With the delay in the arrival of monsoon in the Krishna Delta, the anxiety levels of the farmers are on the rise. Going by the report of the weather bureau that monsoon would hit the delta in the first week of June, farmers have begun levelling their paddy fields and preparing plots for nurseries. Having done what they should, they are waiting with bated breath for the rains.

“My blood pressure is increasing a little with each day the rains are delayed,” says Kankipadu farmer K. Durga Prasad. Farmers of Kankipadu and surrounding mandals are usually the first to raise seedbeds using ground water, but this year the water table has fallen so low that they are afraid that the non-submersible pumps they are using will not be able to lift the required water. Water, as per the decades-old norm, is released to the delta on June 15 to enable farmers even in the tail-end areas like Nagayalanka and Avanigadda to raise crop in time to avoid the cyclones that devastate them in the first part of November.

There is however no chance of water being released from the Prakasam Barrage as the water level in the Srisailam and Nagarjuna Sagar reservoirs has hit an all-time low.

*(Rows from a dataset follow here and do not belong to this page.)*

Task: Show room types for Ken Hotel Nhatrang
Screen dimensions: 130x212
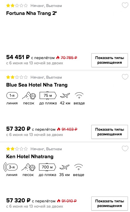Action: click(x=109, y=204)
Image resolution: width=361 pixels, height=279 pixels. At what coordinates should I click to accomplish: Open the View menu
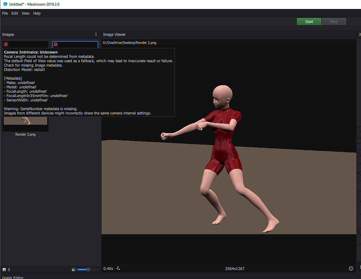click(x=25, y=13)
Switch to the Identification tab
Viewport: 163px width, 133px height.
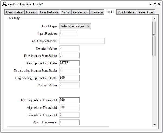[14, 12]
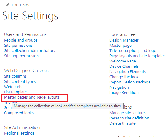The height and width of the screenshot is (137, 167).
Task: Open Site columns gallery
Action: click(15, 76)
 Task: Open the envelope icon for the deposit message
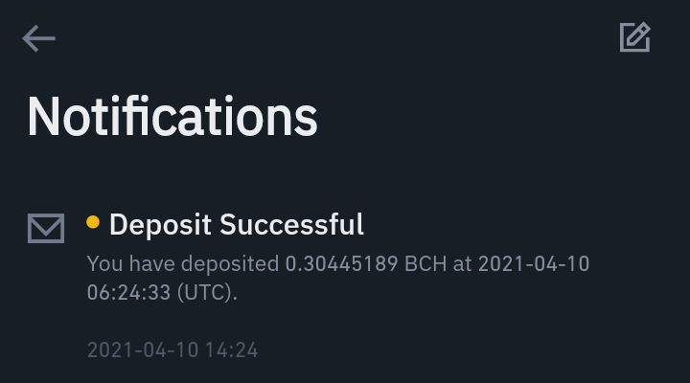click(x=46, y=228)
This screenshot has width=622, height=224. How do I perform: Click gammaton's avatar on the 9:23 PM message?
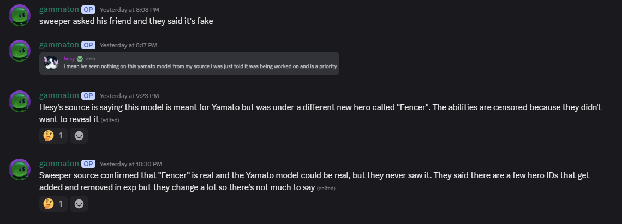click(20, 101)
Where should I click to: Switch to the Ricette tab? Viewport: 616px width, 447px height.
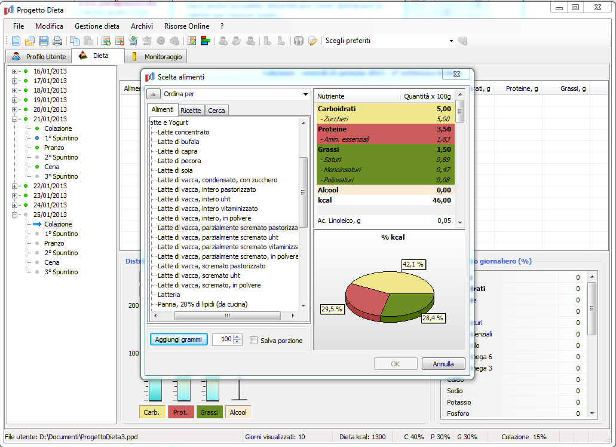point(191,111)
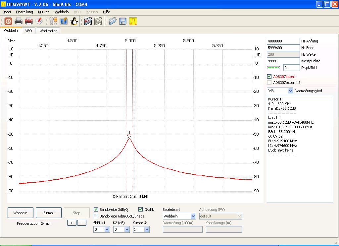Click the red power/exit toolbar icon

coord(8,21)
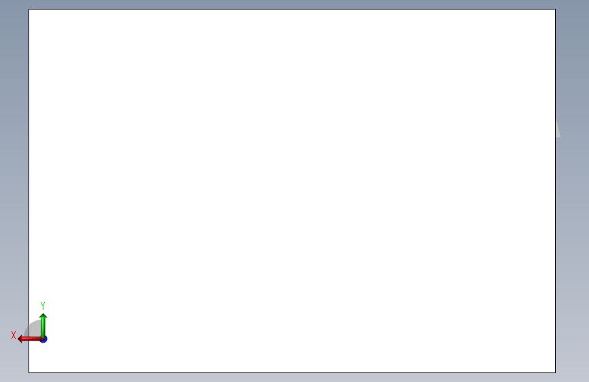Select the top edge of the white rectangle
The image size is (589, 382).
pyautogui.click(x=292, y=9)
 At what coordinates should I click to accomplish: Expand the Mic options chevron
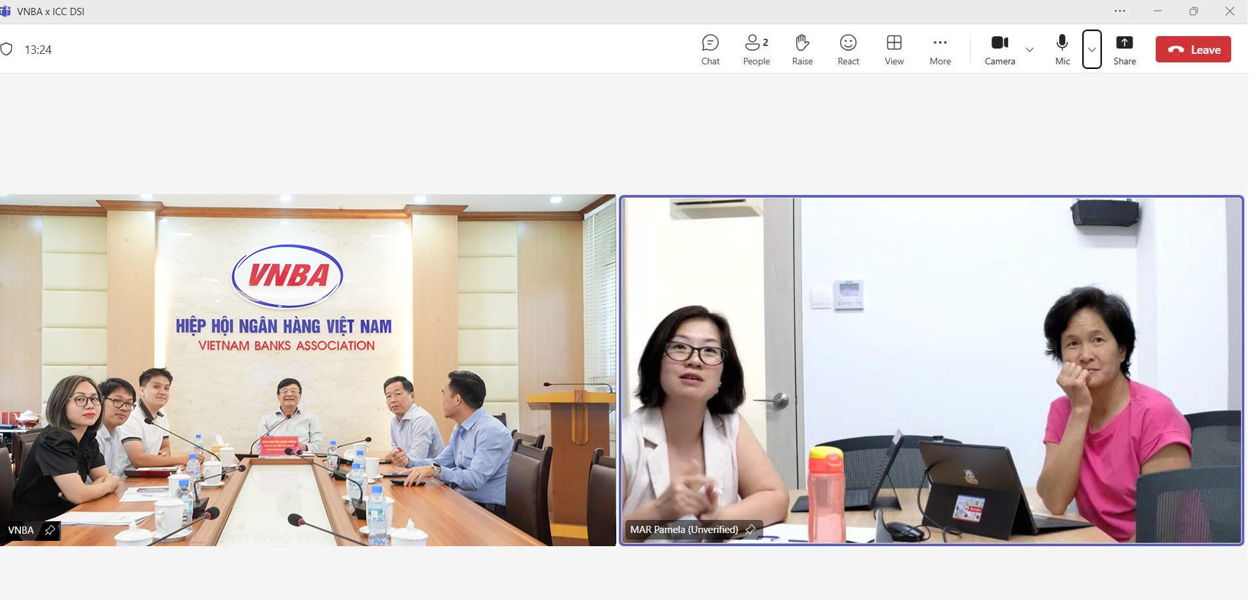pos(1091,50)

The Nagarjuna Sagar Project, from which water should be released for the Krishna Delta, had only 118.81 tmcft of water on Tuesday compared to the 125.81 tmcft on the corresponding date last year. The Srisailam Dam, the other major reservoir and lifeline of both Andhra Pradesh and Telangana, has only 18.72 tmcft this year compared to the 18.81 tmcft last year. Tuesday’s news that a strong El Nino would end the monsoon early has also become another source of anxiety for the farmers of the tailend areas. The water table is an average 14.86 metres below ground level (mbgl) in the State. The pre-monsoon groundwater levels which were 6.48 mbgl in 2014 fell to 10.84 mbgl in 2016 and 11.68 mbgl this year. The farmers fervently hope that there will not be too much delay in the arrival of the monsoon, says a senior Irrigation Department official.